With no relevant procurement experience, however, the commission approached talks with manufacturers like trade negotiations, prioritising price over delivery deadlines. Some contracts were signed months later than those of rival buyers.

Then the EU regulator opted for a more thorough, but lengthier, approval process, and AstraZeneca, from whom the bloc had ordered 300 million doses for the first two quarters of 2021, failed to deliver more than a fraction, triggering a fractious court case.

In February Von der Leyen conceded the bloc was “not where we want to be. We were late to authorise. We were too optimistic when it came to massive production, and perhaps too confident that what we ordered would actually be delivered on time.”

Next, rare blood clotting problems led 13 EU states to suspend the Anglo-Swedish manufacturer’s shot, denting public confidence in a planned mainstay of the EU’s vaccination programme, with several later authorising it only in older age groups. By early summer, though, things were changing. In mid-April the commission opened talks on a new order for the Pfizer/BioNTech vaccine, ultimately concluding a mega-deal for 1.8 billion shots through to 2023. By May and June, Europe was awash with Pfizer.

Success is far from even across the bloc: poorer states, such as Romania and Bulgaria, are struggling, with 27% and 16% of their populations vaccinated.

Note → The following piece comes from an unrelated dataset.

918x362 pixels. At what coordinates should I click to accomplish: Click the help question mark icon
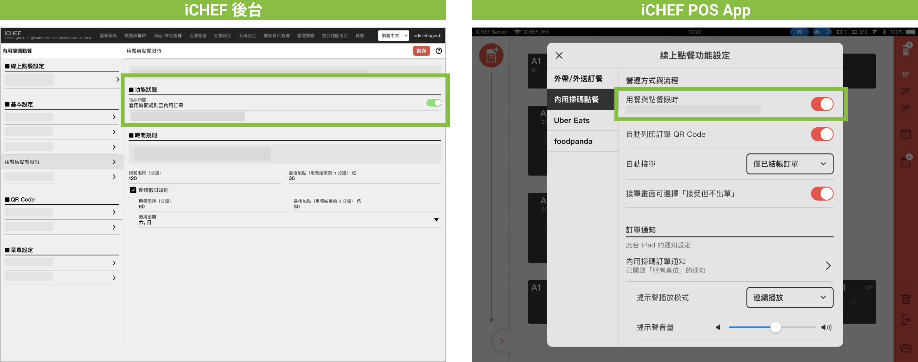439,51
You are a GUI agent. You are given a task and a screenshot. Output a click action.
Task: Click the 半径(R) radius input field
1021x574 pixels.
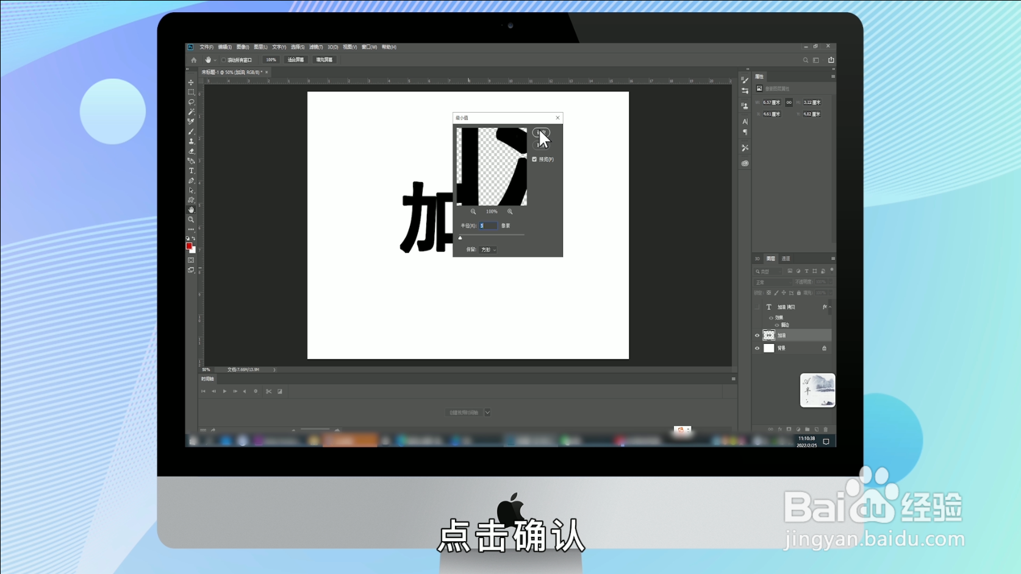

But, in general, European decisions are paying dividends. The bloc’s Covid passport, showing proof of vaccination, recovery or a negative test, has allowed millions of EU citizens to holiday abroad this summer with minimal fuss, encouraging take-up.

National vaccination drives have also been boosted, sometimes dramatically, in more than a dozen EU countries by domestic health passes, now needed to access anything from museums and gyms to cafes, shopping centres and trains.

Further to increasing vaccination rates, many member states have – in contrast to the UK – already administered first jabs to as many as 80% of 12 to 17-year-olds.

Rather than being a marathon not a sprint, as EU officials like to say, vaccination campaigns should probably be both. But after a slow start that will certainly have cost lives, the EU’s collective approach may, finally, be paying off.